Beautiful Theology .comment-link {margin-left:.6em;}

Beautiful Theology

Signifying truth in more than words alone

Wednesday, April 11, 2007

Understanding Comics ch. 7


OK, granted that I don’t have a big investment in “what counts as ‘art,’ ” I appreciate McCloud’s account of art as what the formalists would call “overcoded” communication (or behavior) — expression beyond what is required for transmitting information (“THPLPLP!!” p. 165). My reservations about investing heavily in this definition derive from the extent to which it presupposes a degree of clarity about what constitutes “necessary” information, and about the priority of explicit linguistic data over other modes of communication — but as a heuristic device for exploring some dimensions and purposes of expression, it’ll do fine. Note, though, that when McCloud parses the “evolutionary” “instinctual” roles of art (boy, do glib invocations of evolution and instinct set my teeth on edge — it’s a mark of how much I respect McCloud that I skip past that junk with only a snarky aside), he omits mention of “transmitting information,” “teaching,̶¡; or other such pedestrian communicative actions. I take that omission seriously; it occludes many vital elements of my work and identity as a teacher and preacher.

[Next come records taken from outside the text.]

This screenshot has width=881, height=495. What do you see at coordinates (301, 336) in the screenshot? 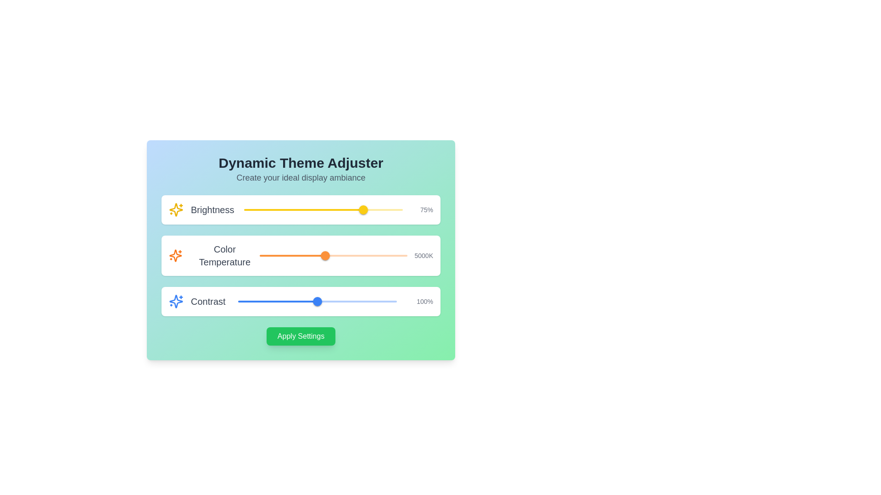
I see `the confirm button` at bounding box center [301, 336].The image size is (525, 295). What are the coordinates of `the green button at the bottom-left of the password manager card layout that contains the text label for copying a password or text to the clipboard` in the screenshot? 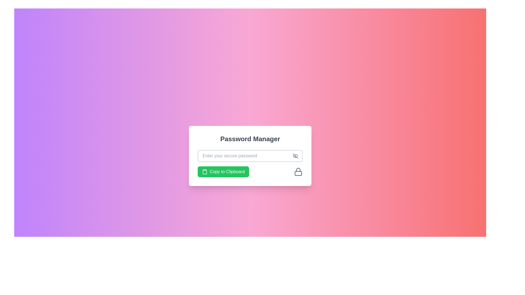 It's located at (227, 171).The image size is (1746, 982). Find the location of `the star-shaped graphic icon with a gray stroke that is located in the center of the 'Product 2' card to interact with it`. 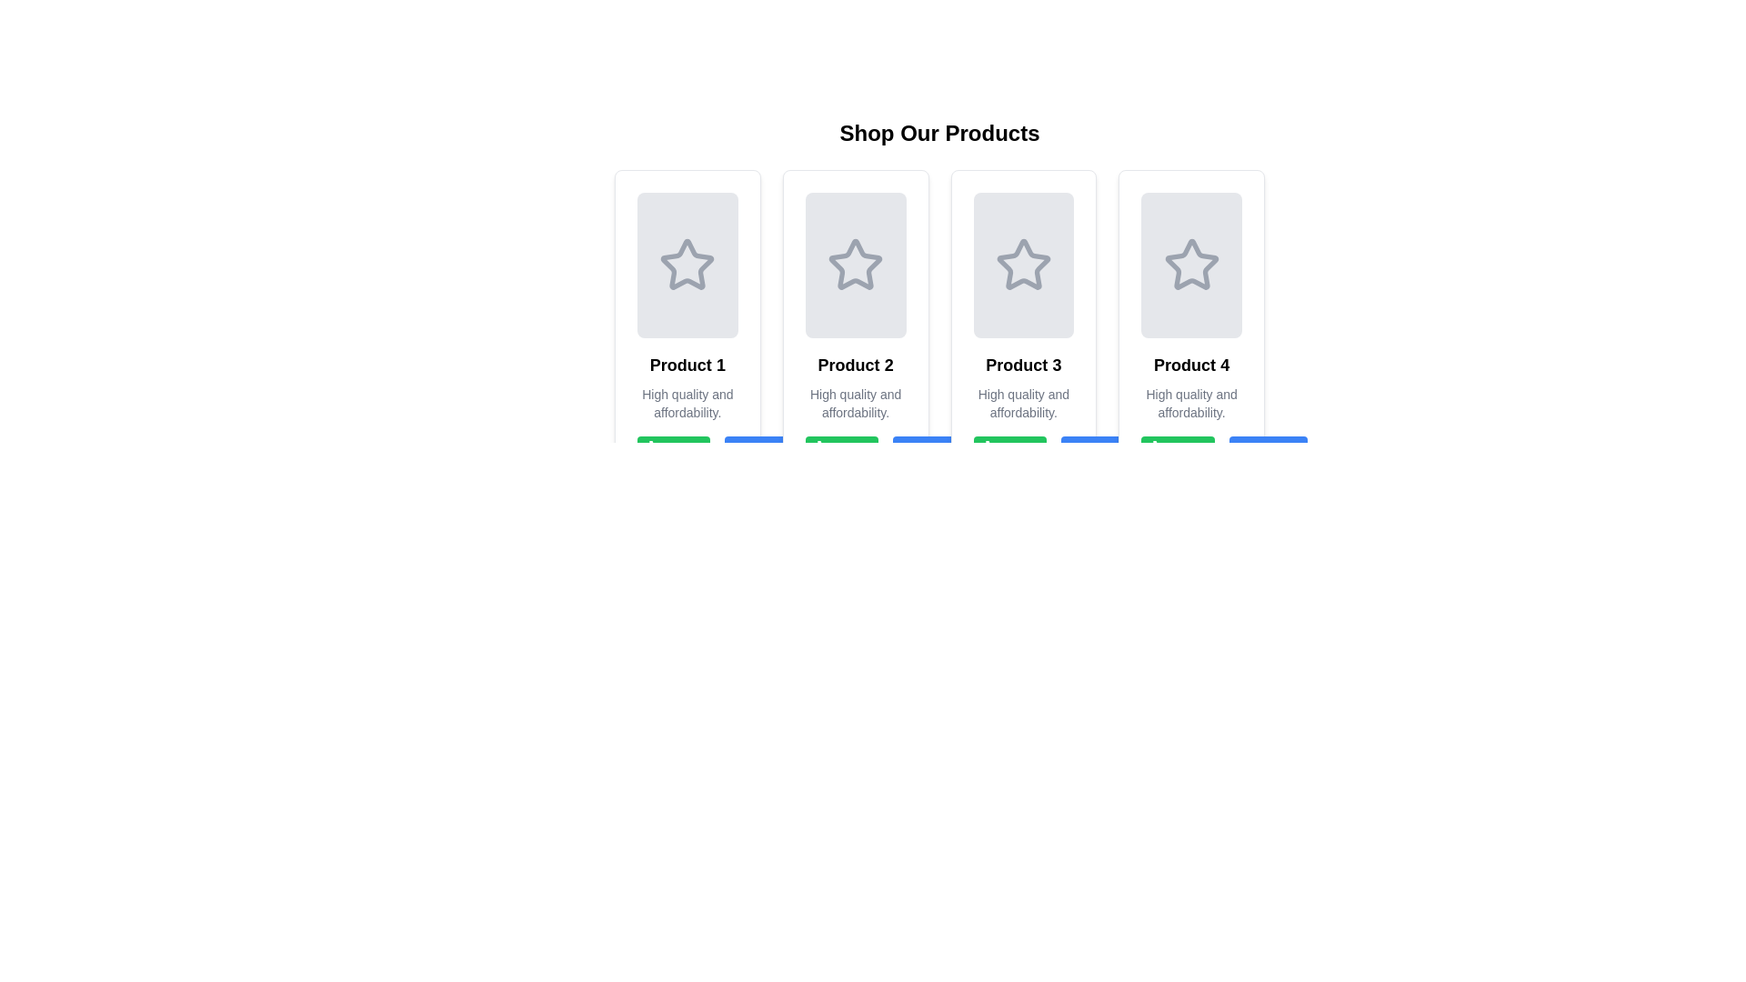

the star-shaped graphic icon with a gray stroke that is located in the center of the 'Product 2' card to interact with it is located at coordinates (855, 264).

But McCloud, I think, recoups that lost ground when on p. 168 he allows that “in almost everything we do there is at least an element of art.” If we concentrate on the “how” or expression, we don’t need to ground our accounts of communication in restrictive functional typologies or evolutionary psychology; they’re red herrings. (And McCloud loses traction when he proposes that “some activities have more art in them than others,” his emphasis; the whole survival/not spectrum distracts from more important ideas.) For the purposes about which I care, we can say that certain gestures evoke a greater intensity of attention — and among those who devote heightened attention to that gesture, it partakes of art. But that’s still beside the point.

The claim that creative expression always follows a six-step path, though worth attention for helping clarify certain aspects of expression, oversimplifies and generalizes so painfully that I will skip over it without further comment. OK, not without further comment, but with only the comment that these somewhat-distinguishable elements of expression don’t exhaust the constituent elements of expression (where, for instance, is “attention to audience” here — to name only one missing element?) nor are they sequential or quite separable from one another. These pages make some helpfully points, but they do so despite the rhetoric; it’s a significant weak spot.